• _Aim of the exercise_
Only the lines from the one with "Viewport: 554px width, 385px" through the last line of the data below are to be duplicated, exactly and without pictures.

• _Supplied information_
►

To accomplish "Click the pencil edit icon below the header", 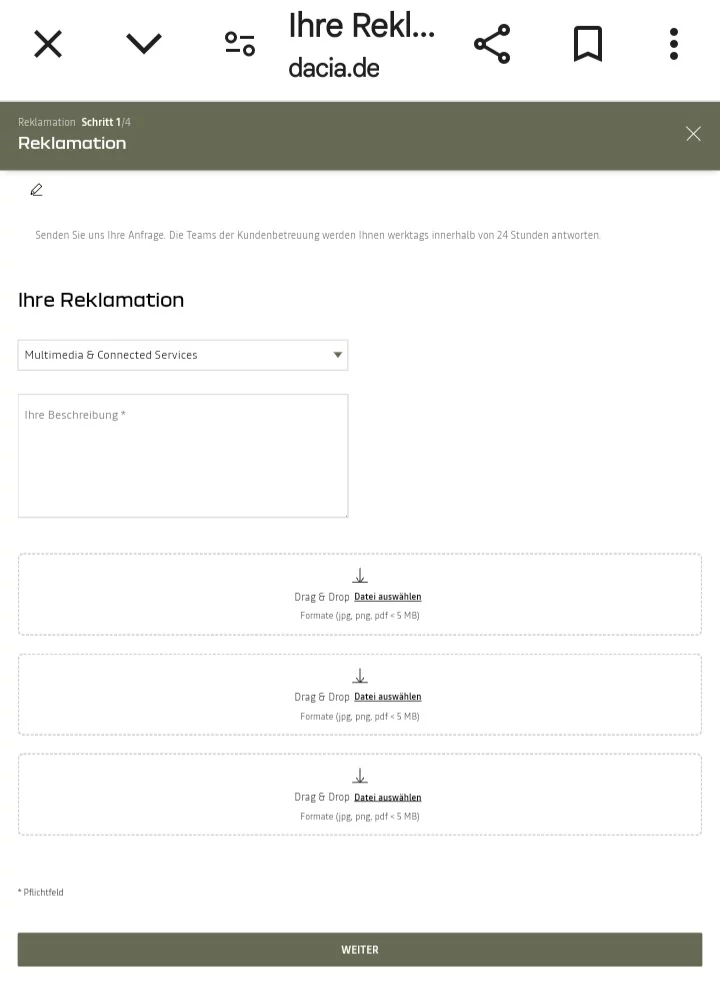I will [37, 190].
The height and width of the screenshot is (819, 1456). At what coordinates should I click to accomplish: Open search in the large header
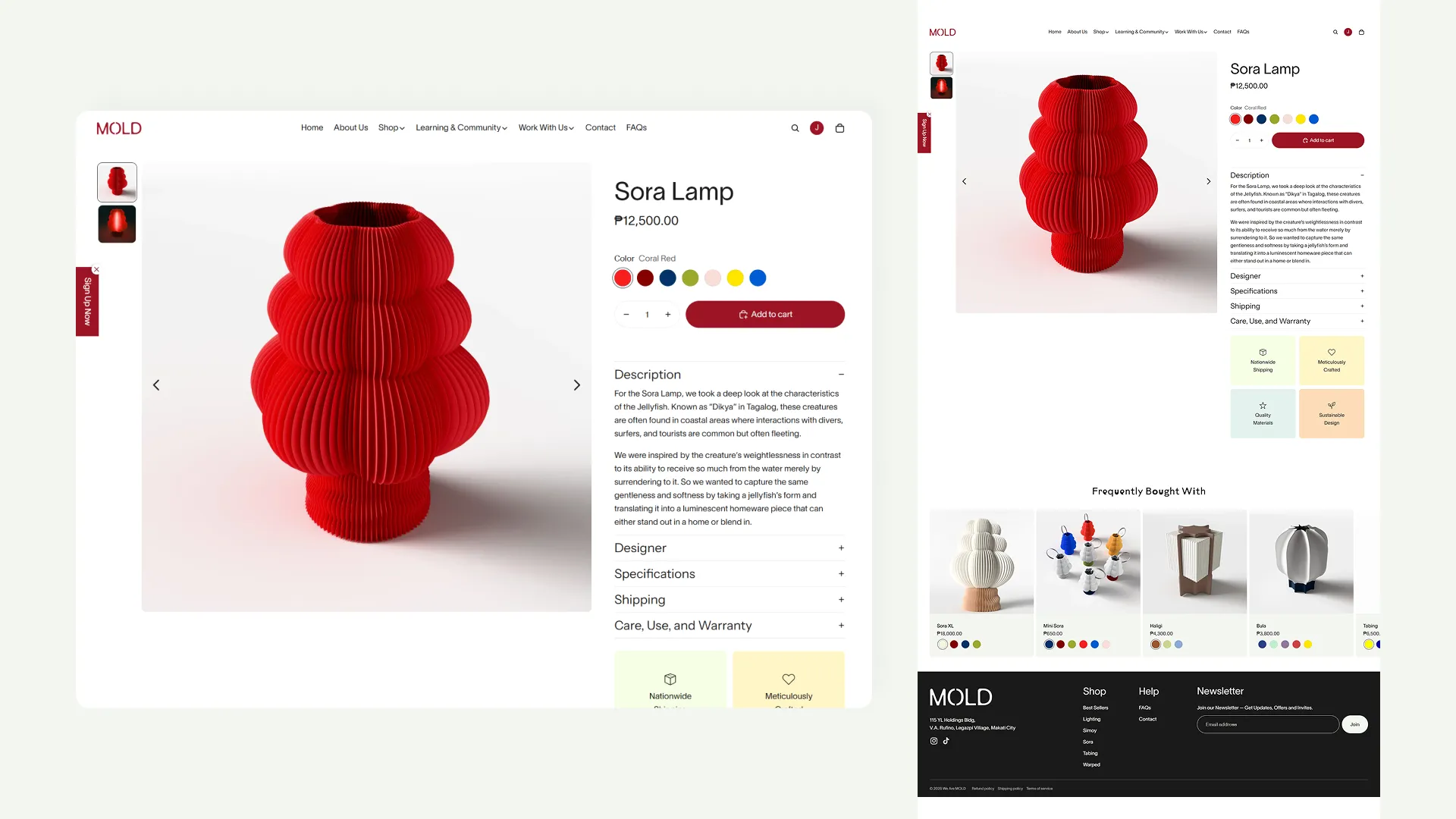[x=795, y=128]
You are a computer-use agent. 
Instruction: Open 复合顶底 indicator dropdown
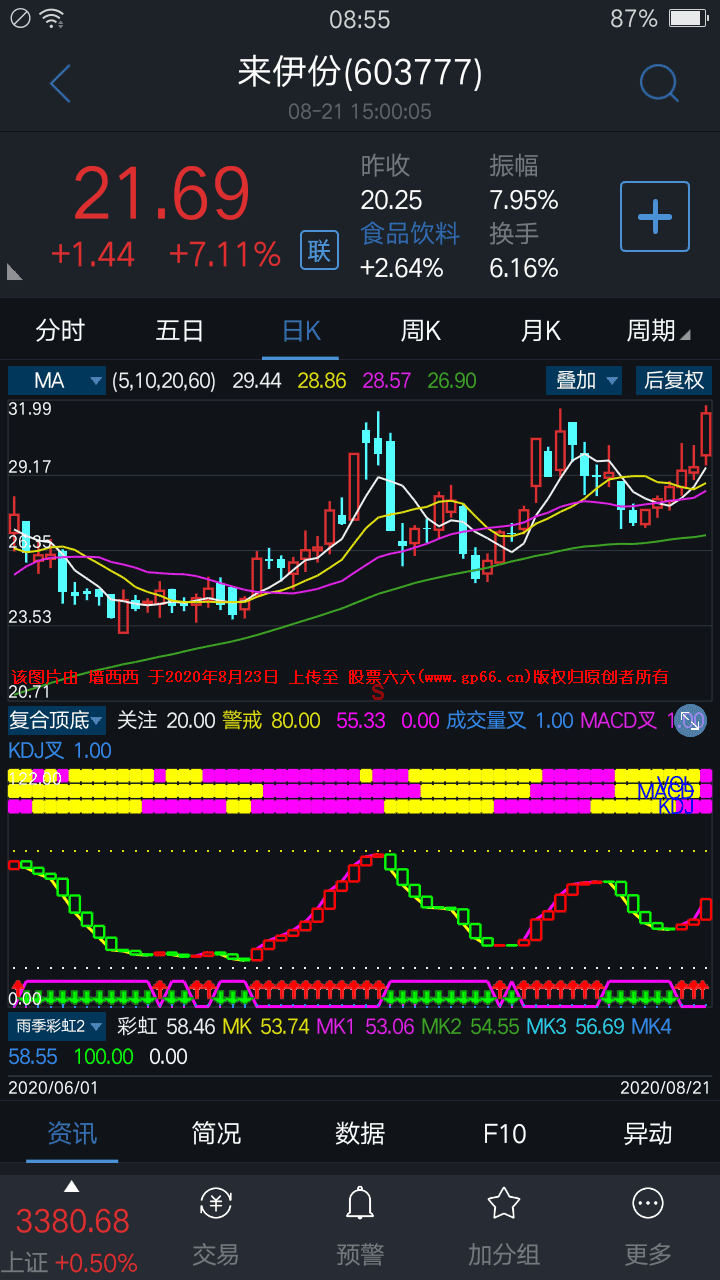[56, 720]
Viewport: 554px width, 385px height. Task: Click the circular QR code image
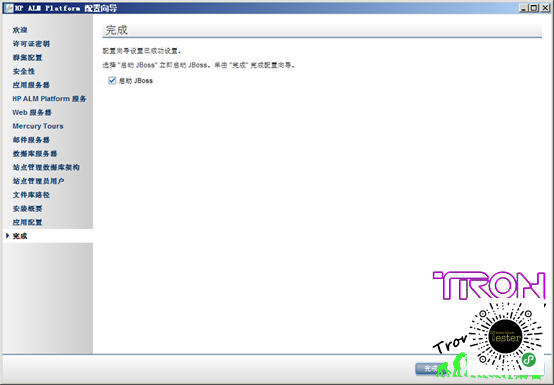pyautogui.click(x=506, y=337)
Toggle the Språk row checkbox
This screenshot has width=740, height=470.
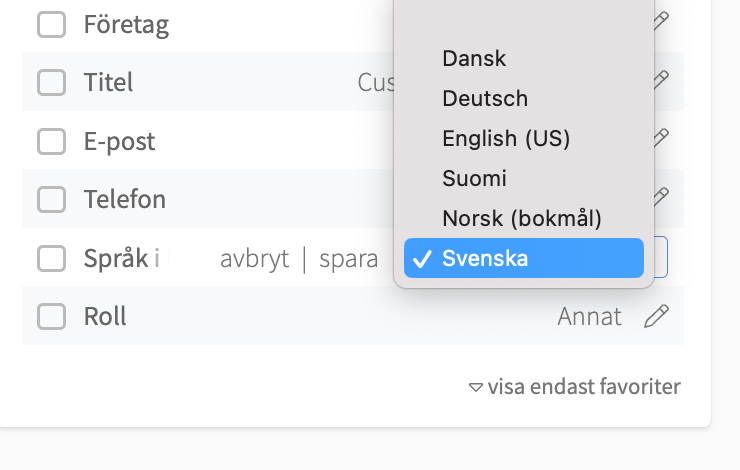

◄

• _Worked solution_
Viewport: 554px width, 385px height. Task: Click the circular QR code image
pyautogui.click(x=506, y=337)
Toggle the Språk row checkbox
This screenshot has width=740, height=470.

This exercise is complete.